What worked: loading and rendering a PDF, extracting word positions, replacing a word with basic reflow, showing an editable input on click, generating a modified PDF blob.
What didn’t: span positions misaligned with the canvas, canvas not re-rendering correctly after a commit, sequential edits accumulating offset errors.
The second approach: CrabPDF
Instead of fighting PDFI.js’s coordinate pipeline, I started over with a cleaner split: pdf.js for reading and rendering, pdf-lib for writing.
The key insight is that pdf.js’s getTextContent() already returns text items in viewport space, the same coordinate system the canvas uses. No manual coordinate conversion needed.
Extraction and rendering. pdf.js renders each page onto a <canvas> at scale = 1.5. In parallel, getTextContent() returns every text item with its position, size, font name, and string. These go into a flat array of textItems.
var tx = pdfjsLib.Util.transform(viewport.transform, item.transform);
var x = tx[4], y = tx[5], fs = Math.abs(tx[3]), w = item.width * scale;The invisible text layer. A transparent <div> sits over the canvas. Each textItem gets a <span> at the exact same pixel coordinates with color: transparent and pointer-events: all. Hover highlights it, double-click opens an inline <input>.
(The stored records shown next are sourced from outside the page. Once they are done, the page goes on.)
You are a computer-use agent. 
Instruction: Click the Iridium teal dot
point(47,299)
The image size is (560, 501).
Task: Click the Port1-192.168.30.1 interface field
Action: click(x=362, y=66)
Writing back to the PDF. On commit, pdf-lib loads the current PDF bytes, draws a white rectangle over the original text (the whiteout trick), then redraws the new string at the same position.
page.drawRectangle({ x: pdfX-1, y: pdfY-1, width: ..., height: ..., color: PDFLib.rgb(1,1,1) });
page.drawText(newStr, { x: pdfX, y: pdfY, size: fontSize, font: font, color: pdfColor });The coordinate conversion is clean because both systems share the same origin once you account for the Y-flip: pdfY = pageHeight - (canvasY + itemHeight) / scale.
Undo/redo. Every operation snapshots the full PDF bytes and the textItems array. Undo restores the previous snapshot and re-renders. Not efficient for large files, but correct and simple.
Multi-line group editing. Shift-drag draws a selection rectangle. Matched text items are clustered into groups using either a proximity-based union-find algorithm or a strict line-detection algorithm. The group gets an orange overlay and double-click opens a <textarea> for multi-line editing.
What still doesn’t work
Font matching is approximate. pdf.js reports the embedded font family name (after stripping the 6-char subset prefix), but pdf-lib can only embed standard fonts or custom TTFs. If the original PDF uses a proprietary font, the replacement text will look different. The whiteout rectangle also sometimes leaves a faint border on screen, a canvas rendering artifact. And there’s no reflow yet, so editing a long paragraph still requires manual line breaks.
You can try it at crabpdf.com, free, no uploads, no backend, everything runs in the browser.
What I learned
Modifying a PDF is not like editing a text file. The format was designed for faithful reproduction, not editing. Every tool that does it well works either directly with the binary format at a very low level, or converts the PDF into an internal editable model and rebuilds it on export.
The pdf.js + pdf-lib split works better than the regex-on-buffer approach precisely because it never tries to mutate the binary stream. It reads cleanly with one library and writes cleanly with another. The coordinate alignment problem, which killed the first attempt, disappears entirely when you let pdf.js own the viewport transform and only convert back to PDF space at the last moment before writing.